Basically I am looking to extract the web data, from some of the publicly available websites. Web Data means, I want to get all the data available in a portal (Ex: I want to extract all the Digital Camera Makes, Models, Features and Prices from Amazon.com. I want to extract the dynamic data , that gets generated on click of search). Can i use Arachnode for this purpose ?
Absolutely. I crawl several major sites with this exact purpose.
For best service when you require assistance:
We are using the trial version of Arachnode.Net, just to see whether it matches our above said requirements. Using the trial version we are able to crawl and download the static html pages for a particular website, but it fails to gather dynamic data (which is typically the search results of a product page of an e-commerce website).
Is the algorithm for discovering dynamic pages a part of Arachnode code (Licensed version) ?
If Yes, do you have any Write Up/Demo to guide us in using Arachnode.Net to extract dynamic data ?
We are in the final stages of evaluating your software for purchase.
I haven't made an official write-up since you are the second person to seriously inquire about dynamic rendering.
Here's how it works:
Enable the Renderers in the Crawler constructor, second parameter.
Then, when you create a CrawlRequest, enable Dynamic rendering for the CR and its children.
To note, you probably won't be able to hover over parameters from the CrawlRequest.HtmlDocument, due to the logic work that I have done to allow mulitple threads to independantly use the IE rendering engine. (You're not really supposed to be able to do this...) But, you can assign variables from the HtmlDocument property and this will work. (string innerHtml = crawlRequest.HtmlDocument.Body.InnerHtml, etc.)
When we set the enableRenderers parameter to true and set the RenderType to Dynamic, the crawler keeps on running (till I stopped it manually after 20 mins). But, the Files, Images and WebPages folders are empty. Could you please let us know what we are doing wrong after analysing the code snippets pasted below?
Check your ApplicationSettings class, or cfg.Configuration. You likley switched build flavors and your Files, etc. are in the \Demo folder.
We have not made any changes either to ApplicationSettings Class or cfg.Configuration Table. Is it possible for you to assist us through skype to setup arachnode for crawling dynamic pages? If yes, please let us know your available time and skype id by sending an email to [email protected]. This will help us to quickly decide on purchase of your product.
I will make a video tonight using the demo code showing you how to crawl Dynamically.

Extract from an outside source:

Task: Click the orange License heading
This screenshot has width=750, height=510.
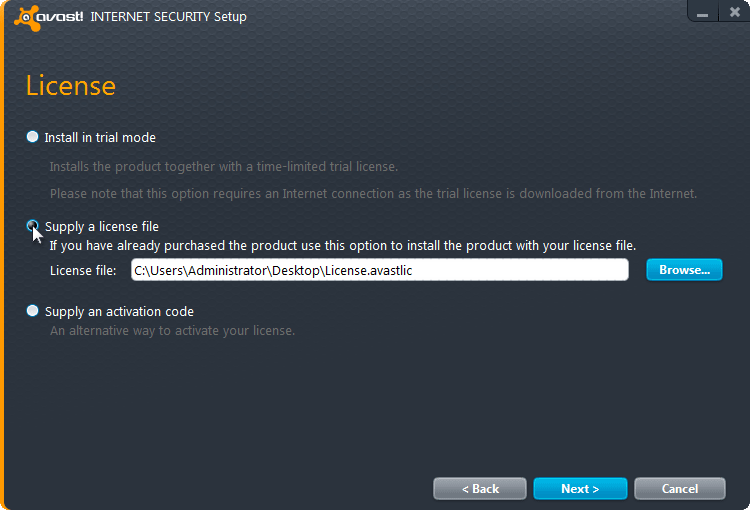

I do not have Skype.
Please provide me with an AbsoluteUri that contains dynamic content. (e.g. http://amazon.com/etc.)
Thank you for the reply.
You can show us a demo on this Website http://www.carsales.com.au/
I wouldn't use Dynamic (AJAX and forms submission) for this webpage. The Dynamic modes for AN are for use in 1.) submitting form variables to a website and 2.) rendering AJAX content.
I would learn how to create query strings and submit direct requests for data.
Like this: http://www.carsales.com.au/all-cars/results.aspx?PriceTo=442&Ntt=red&tsrc=allcarhome&keywords=red&N=1216+1246+1247+1252+1282+4294967249+461+442&PriceFrom=461&Ntk=CarAll&Dx=mode+matchany&Nne=15&Ntx=mode+matchallpartial&D=red
You can change a portion of the query string to the correct parameters, and vary your searches this way.
So, if you have the query strings available, don't use the Dynamic mode. Unless, of course, you can't figure it out, but this scheme doesn't look that difficult.
Been an exhausting day, today. I do recommend that you do not use the IE DOM for this site, but if you do have another one that may be more appropriate I can take a look and give you my recommendations, likely Saturday morning.
You can try any of these websites given below. One more thing, I could not understand your statement "I do recommend that you do not use IE DOM for this site". I also did not get under what context you suggested this. Really sorry.
You can try using the below mentioned web sites. Also I did not understand your statement " I do recommend that you do not use the IE DOM for this site". Also under which context are you suggesting us this ? Sorry for my lack of knowledge.